-- Required tasks --
1. In the piece on Angular HTTP interceptors below, which kind of API is named as a perfect candidate for retries and caching?
2. Extend the article on conditional Angular HTTP interceptors, picking up right after its final sentence.
--- Source extract Enclosed Below ---
If you’ve been working with Angular long enough, you’ve probably met HTTP interceptors. They’re like little bouncers standing at the door of every HTTP request:
Need an auth token? 👉 They’ll attach it.
Want to log everything? 👉 They’ll spam your console.
Craving retries and caching? 👉 They’ll hook you up.
But here’s the catch: not all requests need retries or caching.
🔑 A login request should never retry automatically (unless you really want to lock yourself out after 3 failed attempts).
📊 An analytics API probably doesn’t need caching (who cares how many clicks you had yesterday?).
🛒 A product catalog API? That’s a perfect candidate for retries and caching — because your users expect snappy results when browsing products.
This is where conditional interceptors shine. Instead of blindly applying logic everywhere, we tell Angular:
👉 “Only do this for specific APIs. Don’t waste my time elsewhere.”
🎯 The Goal
Here’s what we’re aiming for:
✅ Apply retry logic only to specific APIs.
✅ Cache results from APIs that benefit from re-use.
✅ Keep the pipeline clean by skipping unnecessary logic.
Sounds good? Let’s code.
💡 Retry Interceptor (Conditional)
Retries are great for flaky networks — but disastrous for sensitive endpoints like login. Let’s apply retries only to our catalog API.
--- End of Enclosed Source extract ---
--- The data Enclosed Below ---
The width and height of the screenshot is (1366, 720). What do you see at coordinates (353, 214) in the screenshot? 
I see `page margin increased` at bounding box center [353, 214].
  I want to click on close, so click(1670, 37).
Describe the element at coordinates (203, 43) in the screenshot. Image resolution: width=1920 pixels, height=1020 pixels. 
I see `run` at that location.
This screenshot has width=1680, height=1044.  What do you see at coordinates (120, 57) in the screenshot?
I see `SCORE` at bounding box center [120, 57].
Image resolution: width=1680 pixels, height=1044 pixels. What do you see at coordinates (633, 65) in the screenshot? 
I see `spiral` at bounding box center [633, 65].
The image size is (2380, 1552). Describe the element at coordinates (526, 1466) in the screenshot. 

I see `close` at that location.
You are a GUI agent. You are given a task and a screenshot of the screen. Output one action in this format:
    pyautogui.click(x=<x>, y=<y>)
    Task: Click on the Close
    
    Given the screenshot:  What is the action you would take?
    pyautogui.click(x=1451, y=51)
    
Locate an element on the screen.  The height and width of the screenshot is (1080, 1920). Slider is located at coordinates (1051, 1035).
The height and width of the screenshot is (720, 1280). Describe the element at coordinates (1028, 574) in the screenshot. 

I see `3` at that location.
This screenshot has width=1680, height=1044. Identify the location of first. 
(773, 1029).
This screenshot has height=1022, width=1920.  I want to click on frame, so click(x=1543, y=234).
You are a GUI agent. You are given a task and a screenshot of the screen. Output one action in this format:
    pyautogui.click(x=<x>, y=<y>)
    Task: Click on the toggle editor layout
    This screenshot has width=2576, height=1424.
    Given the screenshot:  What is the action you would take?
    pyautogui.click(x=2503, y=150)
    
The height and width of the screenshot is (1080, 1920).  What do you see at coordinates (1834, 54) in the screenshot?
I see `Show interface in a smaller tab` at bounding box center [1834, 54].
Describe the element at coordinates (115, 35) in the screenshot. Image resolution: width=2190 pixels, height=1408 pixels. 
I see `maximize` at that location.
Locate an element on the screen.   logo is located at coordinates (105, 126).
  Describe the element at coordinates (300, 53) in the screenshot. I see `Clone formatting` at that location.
--- End of Enclosed The data ---
-- Task-by-task outputs --
1. A product catalog API.

2.
import { HttpInterceptorFn } from '@angular/common/http';
import { retry } from 'rxjs';
export const retryInterceptor: HttpInterceptorFn = (req, next) => {
const shouldRetry = req.url.includes('/api/catalog');
if (shouldRetry) {
return next(req).pipe(
retry(3) // 🔄 retry failed requests up to 3 times
);
}
return next(req); // 🚫 no retry for other endpoints
};
👉 Here we only retry /api/catalog requests. Login, auth, and other APIs are left untouched (your account is safe 🎉).
💡 Simple Caching Interceptor (Conditional)
Nobody likes waiting for the same data twice. Let’s add a simple in-memory cache, again only for /api/catalog.
import { HttpInterceptorFn } from '@angular/common/http';
import { of, tap } from 'rxjs';
const cache = new Map<string, any>();
export const cachingInterceptor: HttpInterceptorFn = (req, next) => {
const isCacheable = req.method === 'GET' && req.url.includes('/api/catalog');
if (isCacheable) {
const cachedResponse = cache.get(req.url);
if (cachedResponse) {
console.log('📦 Returning cached response for', req.url);
return of(cachedResponse); // ✅ serve from cache
}
return next(req).pipe(
tap((event) => {
cache.set(req.url, event); // 💾 store in cache
})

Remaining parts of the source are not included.